• **Dataset rows**
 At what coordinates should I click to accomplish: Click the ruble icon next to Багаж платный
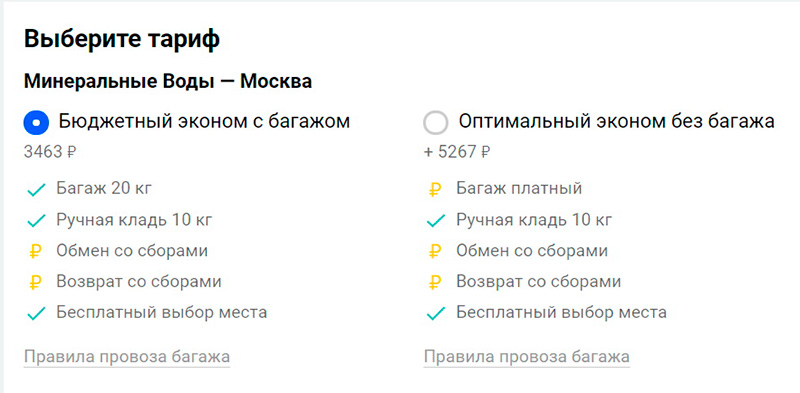(x=435, y=190)
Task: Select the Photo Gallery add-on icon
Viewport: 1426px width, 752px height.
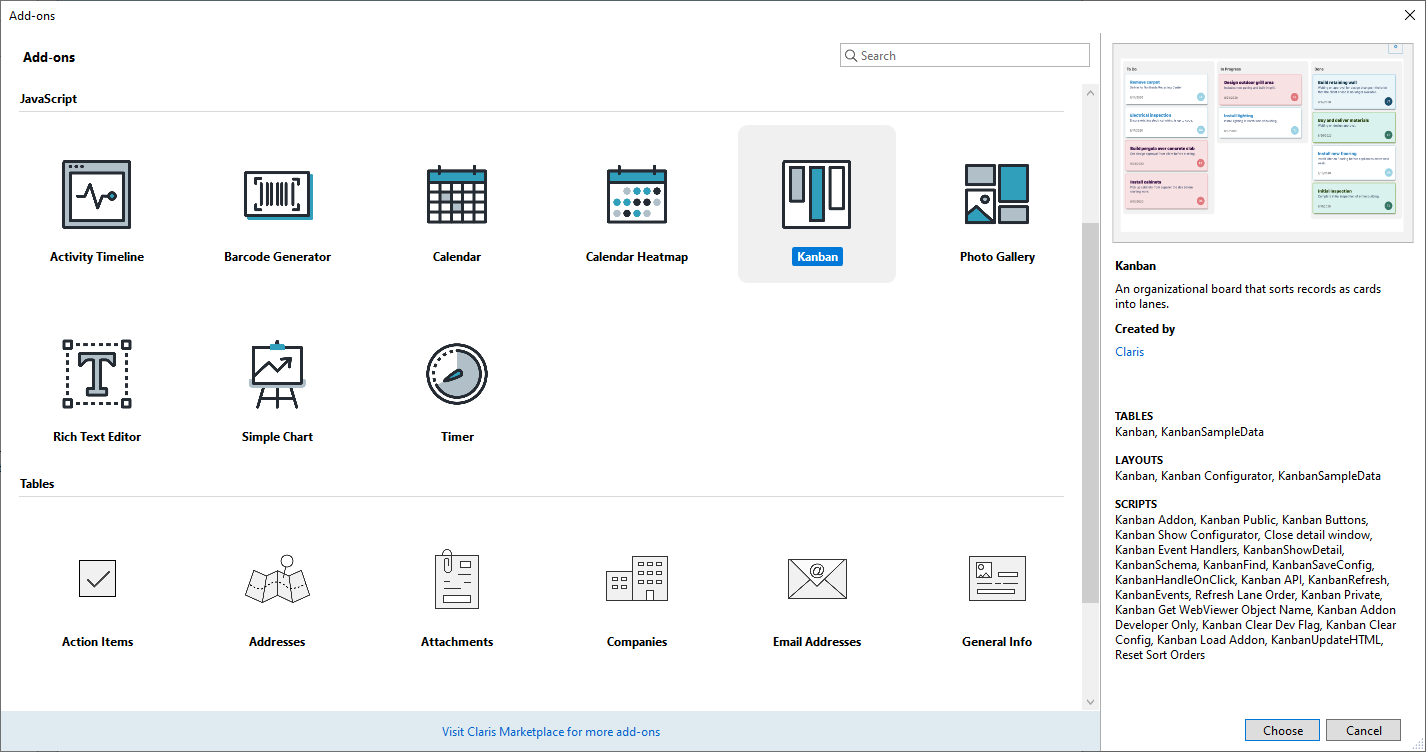Action: 997,195
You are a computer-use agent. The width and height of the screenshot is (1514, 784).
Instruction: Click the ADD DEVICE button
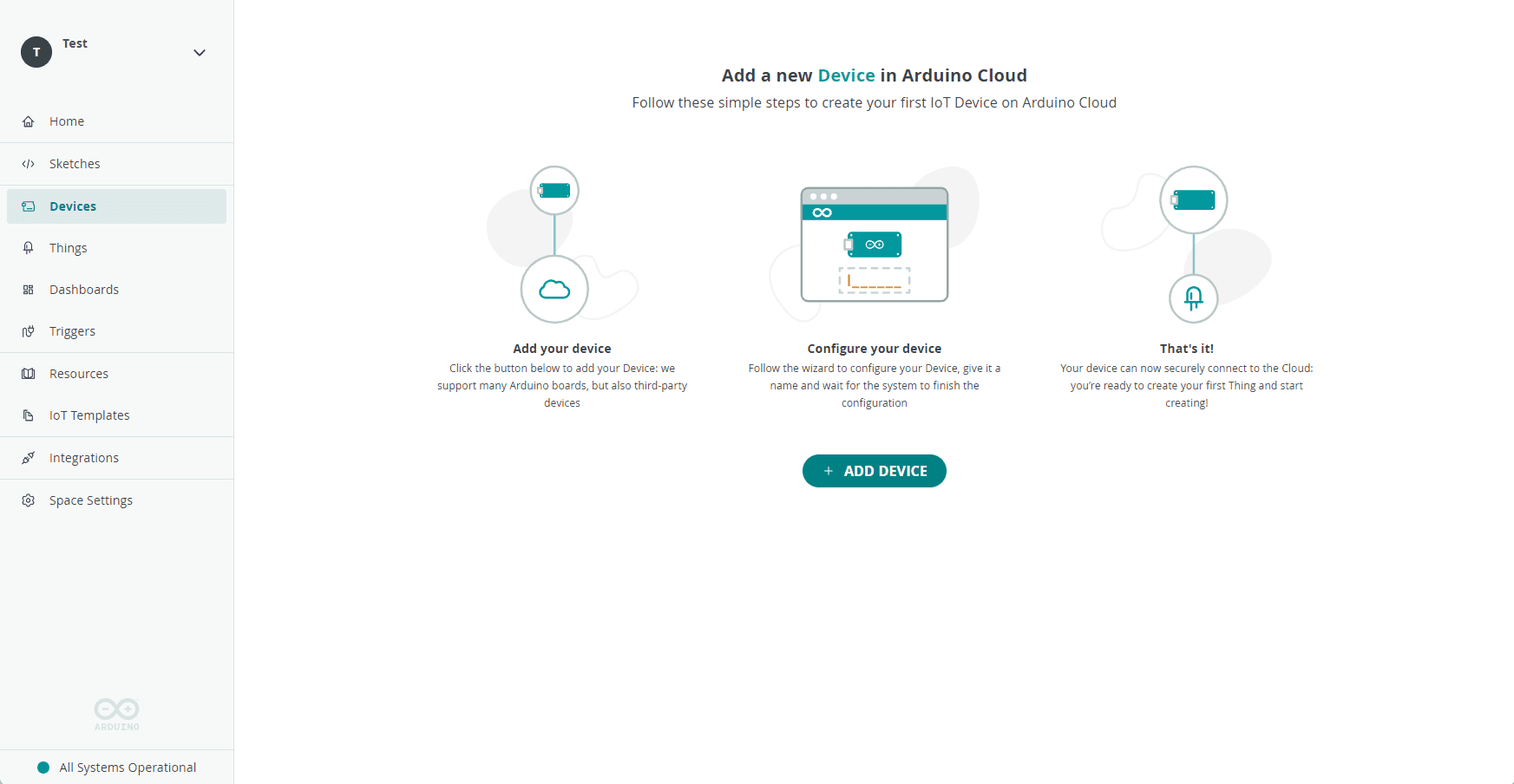tap(874, 471)
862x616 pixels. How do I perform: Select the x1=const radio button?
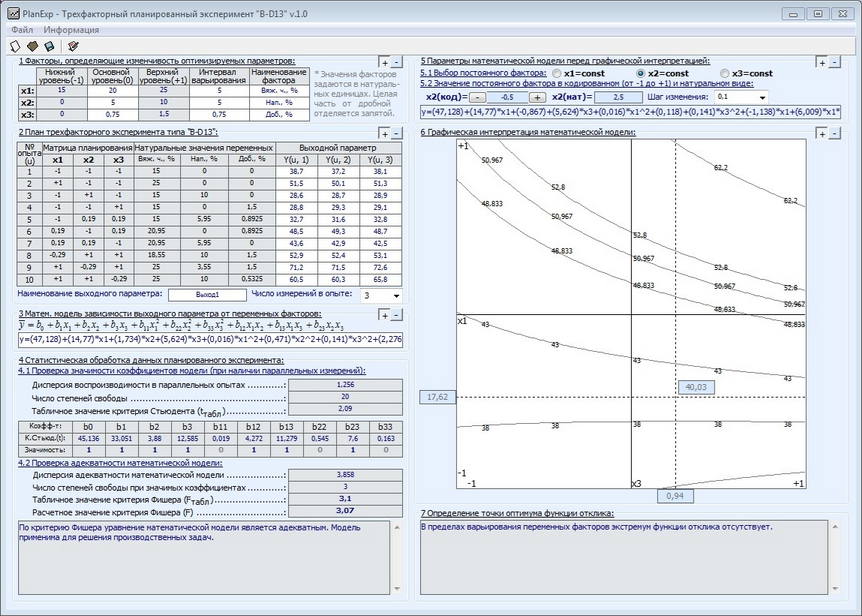(556, 74)
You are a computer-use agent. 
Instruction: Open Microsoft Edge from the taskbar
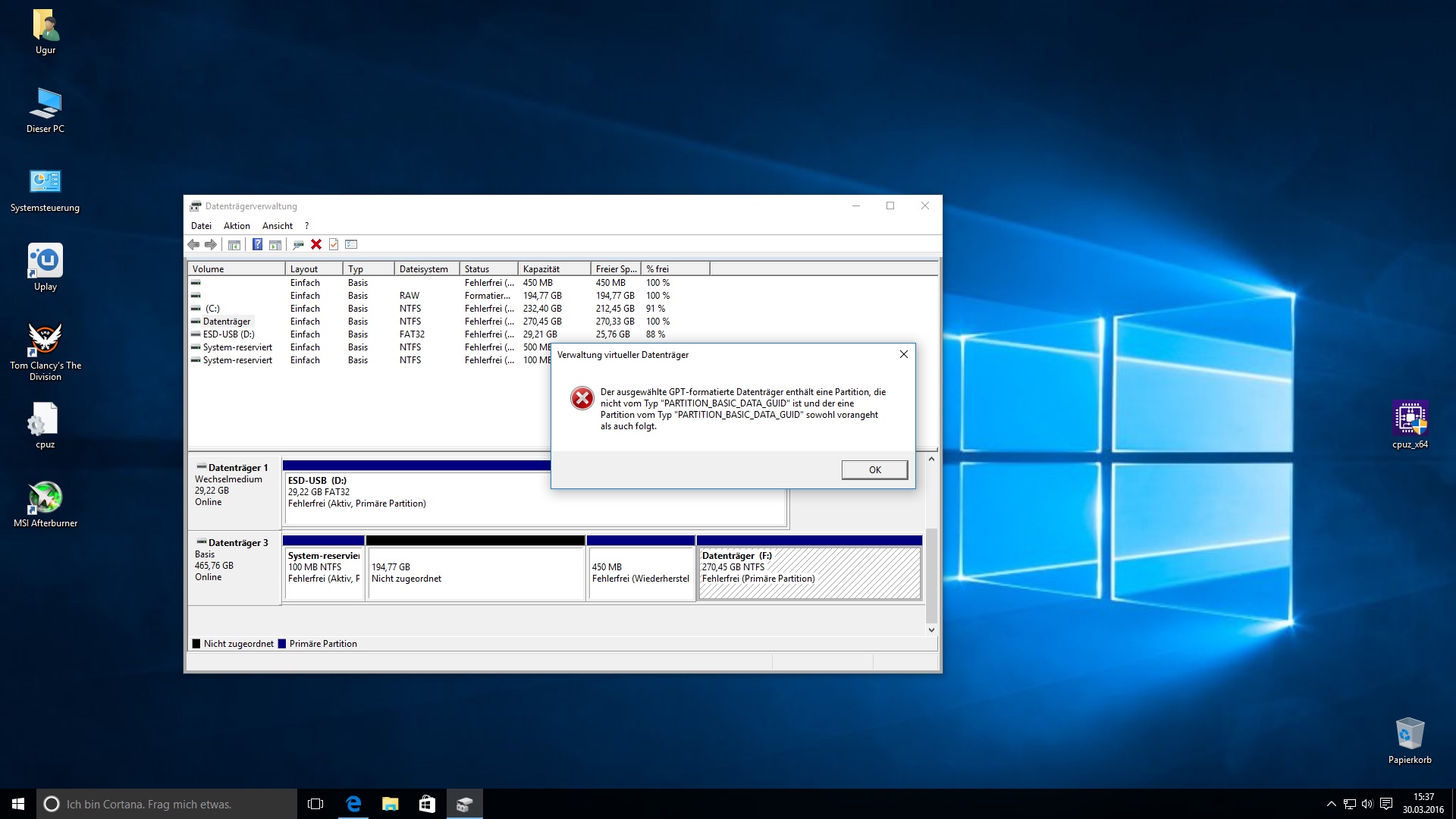click(x=353, y=804)
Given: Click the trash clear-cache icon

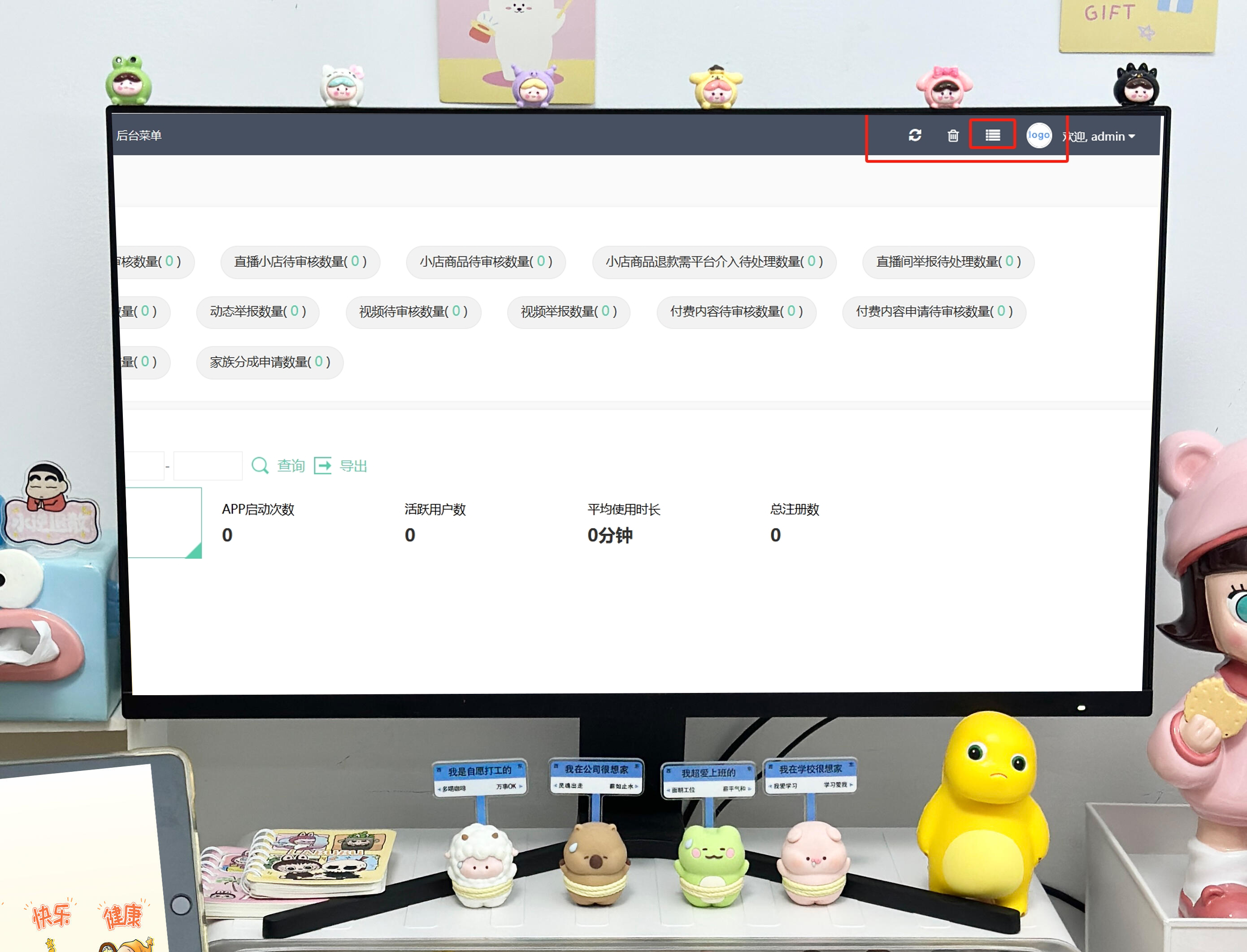Looking at the screenshot, I should point(953,135).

• **REQUEST**
Retype the lines above without alteration, leaving out the pictures.

• **ANSWER TO THE EXERCISE**
 At what coordinates should I click to accomplish: Click the ruble icon next to Багаж платный
(x=435, y=190)
Task: Select the Photo Gallery add-on icon
Viewport: 1426px width, 752px height.
Action: 997,195
You are a computer-use agent. The width and height of the screenshot is (1514, 784).
Instruction: Click the ADD DEVICE button
tap(874, 471)
862x616 pixels. How do I perform: Select the x1=const radio button?
(556, 74)
You are a computer-use agent. 
Instruction: Open Microsoft Edge from the taskbar
click(x=353, y=804)
Given: Click the trash clear-cache icon

Looking at the screenshot, I should point(953,135).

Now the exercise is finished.